Major developed economies top the global household debt league table
The Report finds that major developed economies top the global household debt league table, compared with the relatively low household debt levels in the emerging countries. There is a clear correlation between household debt and wealth per adult: a high level of wealth per adult in a country facilitates greater access to credit, which can have both positive and negative effects. On the one hand it encourages economic development, but on the other hand it can lead people to become over-leveraged.
The US heads the global household debt league table, with total debt of USD14 trillion, followed by Japan with USD4 trillion and Germany with USD2 trillion. Household debt in developed countries has significantly outsized that of the emerging economies. South Korea has the largest household debt in the emerging markets of Asia at USD830 billion, representing 6 per cent of the total household debt of the US. Denmark ranks first in terms of average debt per adult (USD113,978) and Switzerland second (USD100,651).
The credit crisis has taken its toll
The Report finds that the credit crisis took a toll, especially on countries where non-financial wealth had risen rapidly. The value of non-financial assets (i.e. property) in Ireland fell from a level of USD166,000 in 2007 to USD103,000 as of mid-2010. Similarly, in the same period, the value of non-financial assets fell from USD118,500 to USD89,444 in Spain and from USD23,000 to USD15,685 in Estonia.

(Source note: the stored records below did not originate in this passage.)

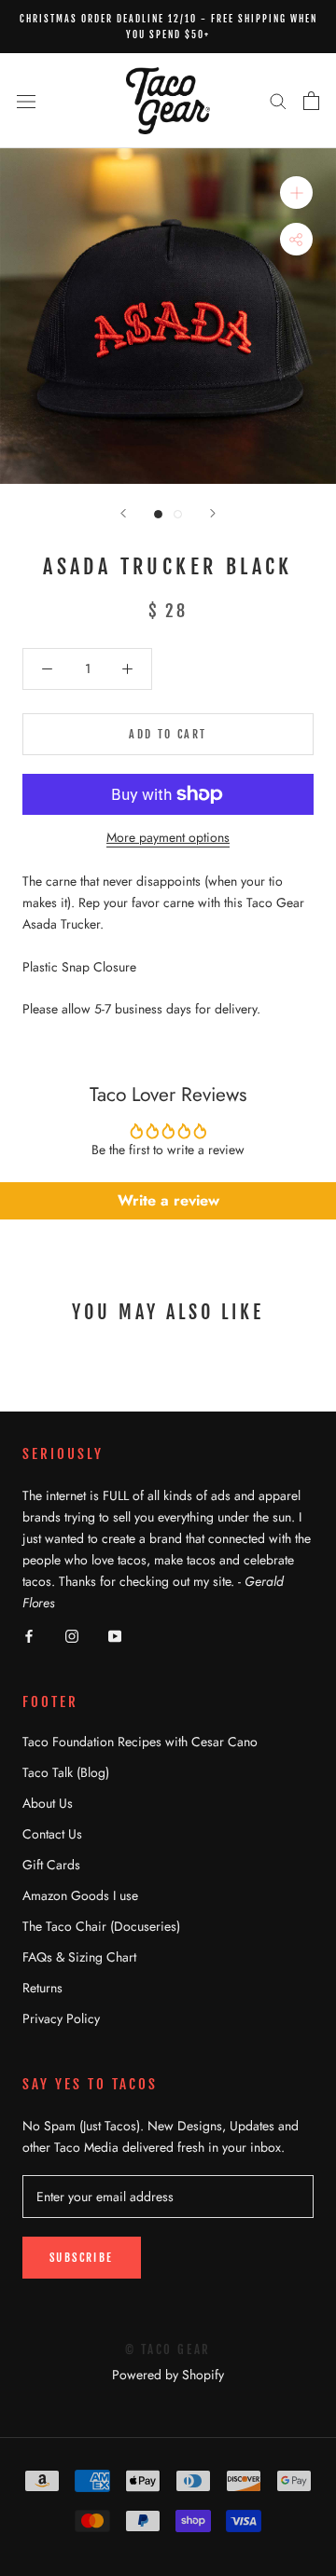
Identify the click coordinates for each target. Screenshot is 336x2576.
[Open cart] (311, 100)
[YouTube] (114, 1635)
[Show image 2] (178, 514)
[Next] (213, 513)
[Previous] (123, 513)
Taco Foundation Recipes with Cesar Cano (140, 1741)
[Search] (278, 100)
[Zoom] (296, 192)
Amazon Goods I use (80, 1895)
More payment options (168, 837)
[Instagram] (71, 1635)
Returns (42, 1987)
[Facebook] (28, 1635)
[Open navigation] (26, 100)
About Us (47, 1803)
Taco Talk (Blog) (65, 1772)
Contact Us (52, 1834)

Gender dimensions of wealth holdings
Gender wealth distribution receives much less attention than gender equality in income, which itself is an important and widely debated issue. In the future, with the rise of more female entrepreneurs and executives, the gender aspect of wealth generation will grow in importance, the report states. For example, in the US, among the wealthy, female net worth is 98 per cent of that of males. Overall, data from the US and the UK show that wealthy women on average are older than wealthy men and more likely to have gained their assets through inheritance.